Afrika 7 : Pourquoi avoir essayé de quitter une deuxième fois le Bénin ?
Il ne s’agit pas d’une deuxième tentative de fuite. Il s’agit plutôt d’une fuite. C’est une première tentative, c’est un départ forcé.

Quand j’ai décidé de quitter cette géhenne, j’ai organisé ma fuite en l’espace de vingt-quatre heures, en prenant de court tous les agents commis à ma filature.
Vous comprenez que le 17 mai 2013, il n’était pas question d’une tentative de fuite…

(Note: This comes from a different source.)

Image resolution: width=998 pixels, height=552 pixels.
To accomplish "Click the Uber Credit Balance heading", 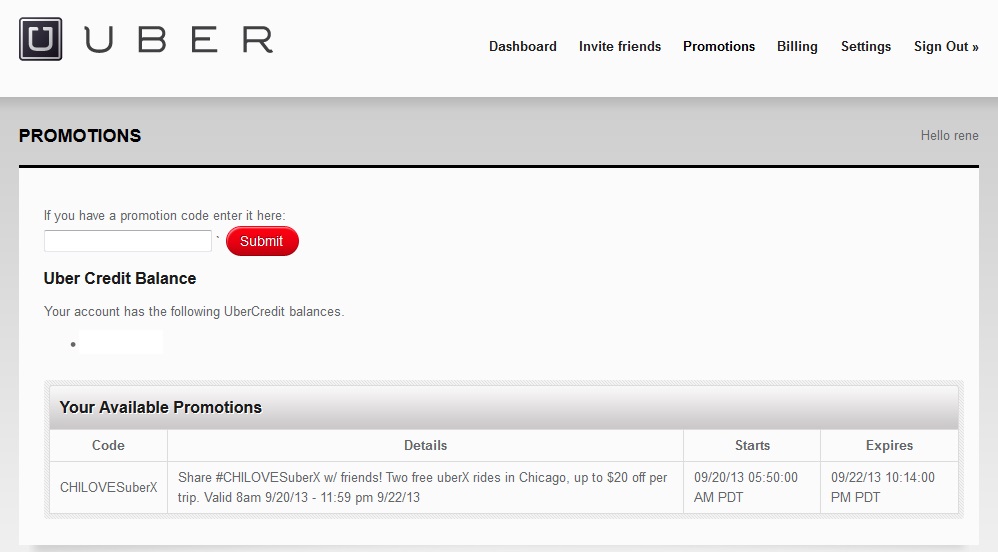I will pyautogui.click(x=120, y=278).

Afrika7 : Vous vouliez juste aller en week-end au Nigeria…
Voilà. Car celui qui veut prendre la fuite ne se soumet pas aux formalités d’usage. Or, ce vendredi 17 mai 2013, c’est moi-même qui me suis délibérément porté, en toute connaissance de cause, vers l’agent de police de faction, qui était une femme. Elle ne savait pas que c’était moi le Angelo Houssou au sujet duquel on a donné des consignes fermes d’arrestation. Ce n’est donc pas une tentative de fuite, c’est une première sortie forcée.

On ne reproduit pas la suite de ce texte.